**EXERCÍCIOS**
1. Imprima a parte do texto sobre Cunha começando em "Visitar o ateliê" e seguindo até "não se engane.", sem alterar nada.
2. Diga se cada afirmação concorda com o texto sobre Cunha, respondendo sim ou não e citando literalmente as palavras do texto que decidem: (a) A Pedra da Macela fica a 1850 metros de altitude; (b) A próxima abertura do forno noborigama acontece no dia 7 de agosto; (c) Mario Almeida é dono de um Fusca ano 75.

**TRECHO SELECIONADO**
+++

Visitar o ateliê do artista para assistir à abertura do forno
noborigama, que atinge 1400 graus de temperatura, é programa imperdí-vel
- a próxima abertura acontece no dia 7 de julho.
Depois da
visita, acelere 30 quilômetros pela sinuosa e bonita SP-171 e caminhe
por meia hora até os 1850 metros de altitude da Pedra da Macela. Lá de
cima, a vista da serra do Mar e das baías de Paraty, Angra dos Reis e
Ilha Grande é inesquecível e merece horas de contemplação. Para garantir
o visual, escolha um dia de céu azul, sem nuvens. Mesmo porque, se
estiver chovendo e seu carro não for um Fusca...
Fuscunha
A criançada da zona rural de Cunha vai
para a escola com ônibus cedidos pela prefeitura. Mas não se engane.
"Pelo menos dez linhas são servidas apenas por Fuscas", conta Mario
Almeida, 40 anos, coordenador de transporte escolar. "Tem lugares que um
ônibus não chega perto." Dono de um Fusca ano 75, ele quer organizar o
primeiro Fuscunha. "A idéia é atrair turistas e arrecadar dinheiro para o
Projeto Amigo da Criança."

+++

**DADOS**

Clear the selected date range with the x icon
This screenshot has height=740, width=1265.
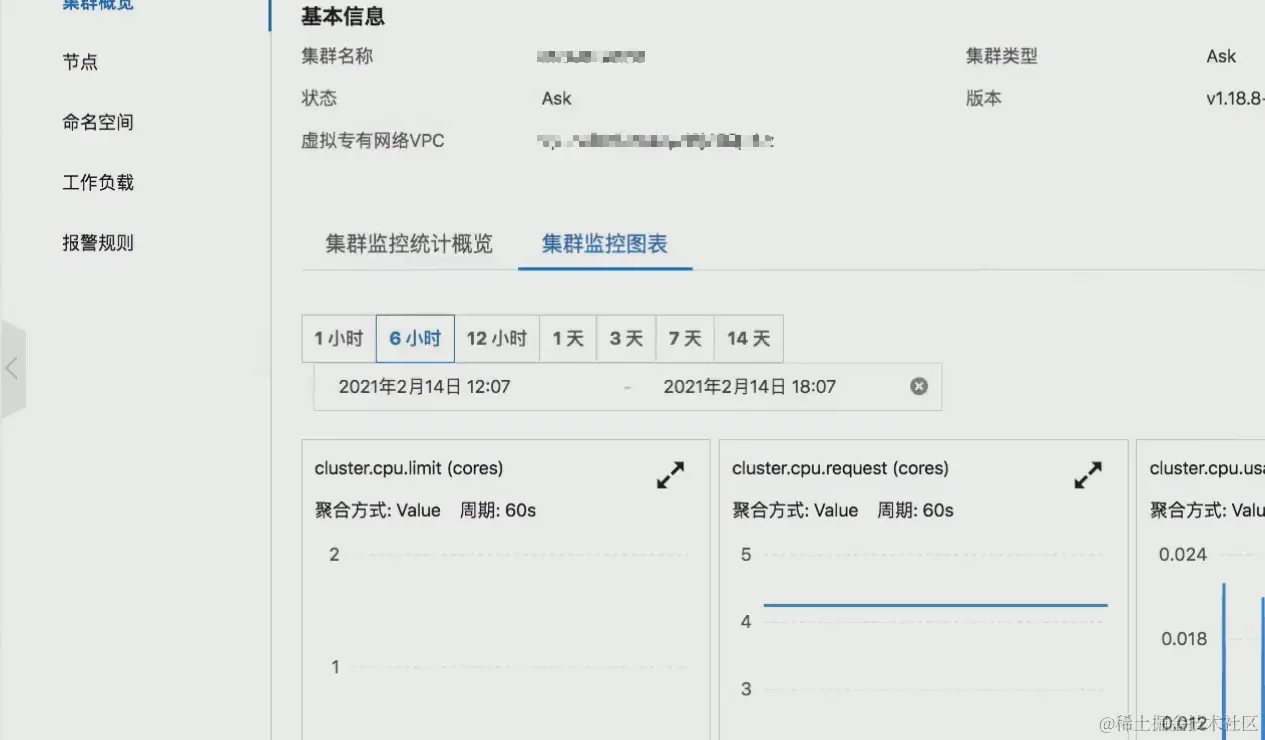pos(918,386)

+++

**RESPOSTAS ESPERADAS**
1.
Visitar o ateliê do artista para assistir à abertura do forno
noborigama, que atinge 1400 graus de temperatura, é programa imperdí-vel
- a próxima abertura acontece no dia 7 de julho.
Depois da
visita, acelere 30 quilômetros pela sinuosa e bonita SP-171 e caminhe
por meia hora até os 1850 metros de altitude da Pedra da Macela. Lá de
cima, a vista da serra do Mar e das baías de Paraty, Angra dos Reis e
Ilha Grande é inesquecível e merece horas de contemplação. Para garantir
o visual, escolha um dia de céu azul, sem nuvens. Mesmo porque, se
estiver chovendo e seu carro não for um Fusca...
Fuscunha
A criançada da zona rural de Cunha vai
para a escola com ônibus cedidos pela prefeitura. Mas não se engane.

2.
(a) Sim: "os 1850 metros de altitude da Pedra da Macela".
(b) Não: "a próxima abertura acontece no dia 7 de julho".
(c) Sim: "Dono de um Fusca ano 75".